肝星状细胞在各种慢性肝损伤的刺激下活化并分泌胶原,促进肝组织纤维化[9]。有效阻断肝星状细胞的活化,减少胶原的分泌和沉积,可能是抑制肝组织发生纤维化的重要途径[10]。lncRNA在非酒精性脂肪性肝病、肝癌、急慢性肝炎等肝脏疾病的病理过程中发挥重要作用[11-13]。越来越多的研究[14-16]证实,lncRNA可能与肝星状细胞的活化密切相关。例如,肝脏组织lncRNA H19表达水平与肝纤维化的严重程度密切相关,沉默lncRNA H19能够有效抑制肝星状细胞的活性,减少成纤维细胞的增殖和基质形成,预防肝纤维化[17]。lncRNA SNHG7在肝纤维化组织和肝星状细胞中明显升高,靶向抑制lncRNA SNHG7可以减轻动物模型的肝纤维化,miR-29b是lncRNA SNHG7的靶基因[18]。目前,YAF2-AS1在肝纤维化发生中的作用并不清楚。

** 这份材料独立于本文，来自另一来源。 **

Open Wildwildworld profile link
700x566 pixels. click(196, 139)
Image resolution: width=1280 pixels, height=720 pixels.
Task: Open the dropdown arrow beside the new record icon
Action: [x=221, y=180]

本研究显示,肝纤维化组织中YAF2-AS1的表达水平明显低于正常肝组织,说明YAF2-AS1可能参与调控肝纤维化。进一步研究发现,转染YAF2-AS1质粒后肝星状细胞LX-2的增殖能力明显降低,LX-2细胞周期被抑制在G0/G1期,同时LX-2细胞内的ROS水平升高,提示YAF2-AS1能够显著抑制肝星状细胞LX-2的活化。且YAF2-AS1质粒转染LX-2细胞后,肝纤维化标志物α-SMA、Collagen Ⅰ、TGFβR2表达均降低,表明YAF2-AS1对肝纤维化有抑制作用。后基因组学研究[19-21]显示,lncRNA充当竞争性内源RNA,靶向结合miRNA的反应元件,调控细胞的病理生理过程。本研究采用生物信息学软件lncRMap分析YAF2-AS1的靶向基因,结果表明miR-141-3p与YAF2-AS1存在互补的结合位点。双荧光素酶活性实验证实YAF2-AS1可结合miR-141-3p。

近年来,miR-141-3p被证实在多种肿瘤如视网膜母细胞瘤、肾透明细胞癌以及鼻咽癌中异常表达,是诊断肿瘤的分子标志物,且miR-141-3p在调控肿瘤细胞侵袭、代谢、增殖和迁移等活动中发挥重要调控作用[22-24]。研究[25]发现,miR-141-3p能够有效促进肝星状细胞的增殖能力,诱导细胞周期的进展,降低细胞的凋亡水平,同时升高细胞的促纤维化蛋白,显著促进肝星状细胞的活化。本研究发现,转染YAF2-AS1质粒后肝星状细胞LX-2中miR-141-3p表达下调,证实YAF2-AS1能够抑制miR-141-3p表达。有研究[25]显示,miR-141-3p主要通过PTEN/AKT信号通路在肝纤维化的过程中发挥促进作用。为进一步证实YAF2-AS1对miR-141-3p表达的抑制作用,本研究观察了YAF2-AS1对PTEN/AKT信号通路的调控功能,结果显示YAF2-AS1质粒转染的LX-2细胞中PTEN蛋白表达升高,p-AKT蛋白表达降低。

综上所述,YAF2-AS1在肝纤维化组织中表达降低,其通过下调miR-141-3p表达抑制肝星状细胞的活化。YAF2-AS1调控miR-141-3p通路表达可能为肝纤维化诊断、预后评估和治疗提供新标志物和靶点。